Beyond the clinic and the operating room, Fayanju conducts research to discover effective ways to improve health at the individual and population levels. Her investigative efforts are supported by a Career Development Award from the National Institutes of Health (a K08 award). First, she’s pinpointing modifiable risk factors for women who don’t receive sufficient or timely breast cancer care, as well as what prohibits the group from clinical trial participation. Second, she’s developing improved data- and evidence-based practices for the most aggressive breast cancers, and lastly, she’s analyzing how value-based health care principles can be applied to improving breast cancer care.
Face-To-Face Impact
Perhaps the most important part of Fayanju’s quest is her in-person interactions not only with her Duke patients but also with women in the Durham community. According to nurse navigator Valarie Worthy, MSN, RN, Fayanju has broken through breast cancer fears in Durham’s African American community. For example, in 2017, she launched the Women’s Health Community Engagement Task Force to reach medically underserved women with breast disease. As a part of this endeavor, she meets with community organizations to discuss breast cancer and the need for medical care in terms lay persons can easily understand. Taking that time and demonstrating that level of concern goes a long way to forging a bond of trust, Worthy says.
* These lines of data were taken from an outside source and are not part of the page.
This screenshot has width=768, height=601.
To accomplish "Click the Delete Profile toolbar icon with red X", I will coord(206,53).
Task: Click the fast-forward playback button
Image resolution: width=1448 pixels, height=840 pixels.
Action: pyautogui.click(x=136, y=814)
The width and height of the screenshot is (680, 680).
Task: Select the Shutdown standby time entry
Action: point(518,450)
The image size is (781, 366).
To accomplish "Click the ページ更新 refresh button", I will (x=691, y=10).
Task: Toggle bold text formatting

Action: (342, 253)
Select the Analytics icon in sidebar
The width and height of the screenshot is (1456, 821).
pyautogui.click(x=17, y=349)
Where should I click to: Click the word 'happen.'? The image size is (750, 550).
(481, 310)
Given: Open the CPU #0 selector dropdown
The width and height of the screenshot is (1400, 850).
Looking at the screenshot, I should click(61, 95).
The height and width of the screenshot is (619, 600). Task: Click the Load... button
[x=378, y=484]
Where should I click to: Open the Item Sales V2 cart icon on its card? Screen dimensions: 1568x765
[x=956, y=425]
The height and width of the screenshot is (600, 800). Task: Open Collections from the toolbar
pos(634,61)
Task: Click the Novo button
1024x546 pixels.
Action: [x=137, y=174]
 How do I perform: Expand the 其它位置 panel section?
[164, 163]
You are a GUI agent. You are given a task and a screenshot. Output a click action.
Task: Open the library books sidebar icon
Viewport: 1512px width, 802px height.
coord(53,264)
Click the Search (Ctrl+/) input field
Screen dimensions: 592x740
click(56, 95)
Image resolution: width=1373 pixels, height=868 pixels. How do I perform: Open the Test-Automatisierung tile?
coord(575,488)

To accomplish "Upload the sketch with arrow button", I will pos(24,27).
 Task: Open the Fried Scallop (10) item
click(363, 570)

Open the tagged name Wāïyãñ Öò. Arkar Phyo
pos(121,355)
“There’s always been a stigma in the community about cancer; for a long time, people thought cancer and death were synonymous,” Worthy says. “For an oncologist to come into the community and provide education to people that otherwise wouldn’t have gotten it—to dispel myths— is incredibly caring, and it raises the bar.”
Additionally, representatives from Lincoln Community Health Center and the North Carolina Breast and Cervical Cancer Control Program, which provides free or low-cost breast and cervical cancer screenings to women throughout the state, attend the monthly task force meeting Fayanju leads. The task force works with Duke clinicians and researchers to meet the health needs of Durham’s women and refer those who need specialty care to Duke.
“There’s a community saying of ‘We don’t care what you know until we know that you care,’” Worthy says. “People have always known that Duke was a great place to get care, but there’s a difference in providing care and showing care. By being present in the community, Dr. Fayanju certainly brings in that dimension.”